▶ **What to produce**
Copy the transcript between "It's great that" and "lot of problems.", inclusive, and swap "government" for "state" throughout.

It's it's illegitimate. And inevitably, capitalist bootlickers will defend their overlords and their greatest talking point in their defense is to simply explain how capitalism works. Or they they condescend and say, "Well, you don't know how finances work or you don't know how the economy works." What you're doing is you're actually just showing you showing us that you don't understand how capitalism works and you equate capitalism to be just some you know law of nature like we talk about.
It's everything. It's commerce, it's commodities, it's human nature, but it's it's everything except for the thing that it actually is, which is the private ownership of public resources and the exploitation of labor. So Jeff has been quote tweeting people that agree with him in his echo chamber. He says, "Thank you. The important part is zeroing out taxes on the bottom half. He loves this phrase, zeroing out. Best way to put money in someone's pocket is not take it out in the first place. Yeah, that's a great indictment of capitalism right there, buddy. Exactly what you've done. The bottom half is only 3% of total tax revenues, but very meaningful.
So, that person zero it out. He says, I said, billionaires patronizing us about the tax code they wrote. Shut the [ __ ] up, Jeff. You're up next, buddy. You feel me? I said, "Jeff wrote this tweet from his $500 million mega yacht. A billionaire is lecturing us on how best to distribute wealth in our society.
What a time. This man spent millions and millions over decades lobbying DC for tax breaks for his companies and himself, increasing the tax burden on all of us so that he could afford more yachts and rocket ships. Now he's paying lip service to a band-aid reform of a problem he socially engineered. Why? To rehabilitate his image as a petty thief.
Capitalist bootlicker number one. facts.
It's great that Jeff Bezos thinks this way because too many people who don't make money think that giving money to the government will solve a lot of their problems. What's funny is that we do give money to the government and it does solve a lot of their a lot of problems.
The problems for the capitalists, for the billionaire Epstein class, that's the problems that we solve. We don't solve all we don't solve our problems.

Data listing

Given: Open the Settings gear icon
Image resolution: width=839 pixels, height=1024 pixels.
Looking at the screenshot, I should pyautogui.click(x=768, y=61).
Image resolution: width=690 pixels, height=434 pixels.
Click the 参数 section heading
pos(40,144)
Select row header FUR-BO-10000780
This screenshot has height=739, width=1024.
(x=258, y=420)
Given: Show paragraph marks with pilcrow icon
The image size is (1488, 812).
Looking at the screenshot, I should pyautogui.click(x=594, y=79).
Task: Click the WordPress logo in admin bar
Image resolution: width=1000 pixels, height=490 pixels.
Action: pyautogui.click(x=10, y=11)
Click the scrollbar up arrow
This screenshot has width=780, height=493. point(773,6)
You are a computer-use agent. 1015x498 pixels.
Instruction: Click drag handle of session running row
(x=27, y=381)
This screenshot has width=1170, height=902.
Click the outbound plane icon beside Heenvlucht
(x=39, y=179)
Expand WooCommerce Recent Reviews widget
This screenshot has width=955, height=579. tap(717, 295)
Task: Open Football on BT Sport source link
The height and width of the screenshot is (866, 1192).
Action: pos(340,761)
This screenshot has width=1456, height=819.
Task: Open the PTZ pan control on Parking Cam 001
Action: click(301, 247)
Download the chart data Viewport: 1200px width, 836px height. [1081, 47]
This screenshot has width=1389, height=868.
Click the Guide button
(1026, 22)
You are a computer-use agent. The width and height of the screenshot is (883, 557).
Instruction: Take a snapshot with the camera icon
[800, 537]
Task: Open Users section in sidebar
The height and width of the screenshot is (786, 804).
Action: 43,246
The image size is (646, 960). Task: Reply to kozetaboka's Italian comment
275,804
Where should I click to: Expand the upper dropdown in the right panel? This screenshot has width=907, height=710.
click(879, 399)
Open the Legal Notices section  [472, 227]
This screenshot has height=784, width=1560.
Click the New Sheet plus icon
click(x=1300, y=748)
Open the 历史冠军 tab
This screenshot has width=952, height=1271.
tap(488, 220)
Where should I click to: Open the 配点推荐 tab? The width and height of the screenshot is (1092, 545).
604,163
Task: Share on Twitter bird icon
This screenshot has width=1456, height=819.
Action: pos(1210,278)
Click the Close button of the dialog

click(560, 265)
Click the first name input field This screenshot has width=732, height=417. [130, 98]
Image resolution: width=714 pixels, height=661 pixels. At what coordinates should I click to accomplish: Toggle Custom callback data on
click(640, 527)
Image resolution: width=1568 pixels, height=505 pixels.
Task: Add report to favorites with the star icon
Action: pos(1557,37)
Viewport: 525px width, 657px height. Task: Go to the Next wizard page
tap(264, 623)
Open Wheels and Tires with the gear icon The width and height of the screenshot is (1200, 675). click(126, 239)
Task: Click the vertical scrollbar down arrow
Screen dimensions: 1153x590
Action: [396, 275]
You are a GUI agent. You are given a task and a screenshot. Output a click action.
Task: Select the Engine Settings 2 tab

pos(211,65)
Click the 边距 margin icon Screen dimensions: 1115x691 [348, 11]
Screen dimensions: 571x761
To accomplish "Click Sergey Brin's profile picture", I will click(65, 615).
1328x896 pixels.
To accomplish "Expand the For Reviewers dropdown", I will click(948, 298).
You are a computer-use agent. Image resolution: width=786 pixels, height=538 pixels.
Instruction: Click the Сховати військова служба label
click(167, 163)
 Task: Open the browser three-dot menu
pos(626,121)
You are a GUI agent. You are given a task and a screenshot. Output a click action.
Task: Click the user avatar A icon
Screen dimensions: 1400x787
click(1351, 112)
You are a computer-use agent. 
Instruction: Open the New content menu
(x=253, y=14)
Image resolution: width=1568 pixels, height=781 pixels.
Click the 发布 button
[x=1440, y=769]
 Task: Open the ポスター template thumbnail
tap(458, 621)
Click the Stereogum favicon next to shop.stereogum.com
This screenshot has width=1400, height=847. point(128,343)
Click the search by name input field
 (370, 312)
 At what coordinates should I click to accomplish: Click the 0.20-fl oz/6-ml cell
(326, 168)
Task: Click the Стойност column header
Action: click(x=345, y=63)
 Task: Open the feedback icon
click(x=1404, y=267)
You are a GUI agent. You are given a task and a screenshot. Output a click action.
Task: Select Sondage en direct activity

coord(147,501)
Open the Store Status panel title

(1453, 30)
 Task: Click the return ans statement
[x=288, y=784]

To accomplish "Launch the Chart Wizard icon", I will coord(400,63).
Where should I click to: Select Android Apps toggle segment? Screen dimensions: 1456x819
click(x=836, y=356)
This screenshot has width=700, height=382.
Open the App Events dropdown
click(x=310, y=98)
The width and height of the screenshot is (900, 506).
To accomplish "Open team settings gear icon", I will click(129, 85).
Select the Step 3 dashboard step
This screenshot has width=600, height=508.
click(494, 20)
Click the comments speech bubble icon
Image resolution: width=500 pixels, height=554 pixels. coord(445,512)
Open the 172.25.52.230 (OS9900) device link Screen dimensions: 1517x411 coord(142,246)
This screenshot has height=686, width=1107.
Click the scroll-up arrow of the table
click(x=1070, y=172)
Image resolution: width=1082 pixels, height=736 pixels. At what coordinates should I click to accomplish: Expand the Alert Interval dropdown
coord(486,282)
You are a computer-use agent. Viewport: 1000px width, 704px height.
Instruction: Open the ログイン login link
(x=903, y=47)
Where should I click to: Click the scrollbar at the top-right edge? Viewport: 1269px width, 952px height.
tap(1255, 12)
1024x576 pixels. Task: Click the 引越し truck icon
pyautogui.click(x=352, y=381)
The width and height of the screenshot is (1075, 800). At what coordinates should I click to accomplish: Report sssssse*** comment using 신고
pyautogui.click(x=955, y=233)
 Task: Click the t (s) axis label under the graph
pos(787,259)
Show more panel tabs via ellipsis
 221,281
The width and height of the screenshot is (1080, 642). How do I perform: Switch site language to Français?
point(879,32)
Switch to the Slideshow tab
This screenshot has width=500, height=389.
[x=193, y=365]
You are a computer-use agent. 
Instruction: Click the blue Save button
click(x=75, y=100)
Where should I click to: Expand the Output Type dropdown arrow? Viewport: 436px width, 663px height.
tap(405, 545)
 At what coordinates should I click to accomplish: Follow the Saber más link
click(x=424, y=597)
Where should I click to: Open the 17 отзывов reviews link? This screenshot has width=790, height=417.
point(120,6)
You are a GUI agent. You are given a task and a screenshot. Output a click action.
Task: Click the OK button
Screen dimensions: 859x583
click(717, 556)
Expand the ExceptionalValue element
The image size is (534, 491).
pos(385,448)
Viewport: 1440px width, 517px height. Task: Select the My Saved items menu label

▶ **Response**
It's great that Jeff Bezos thinks this way because too many people who don't make money think that giving money to the state will solve a lot of their problems. What's funny is that we do give money to the state and it does solve a lot of their a lot of problems.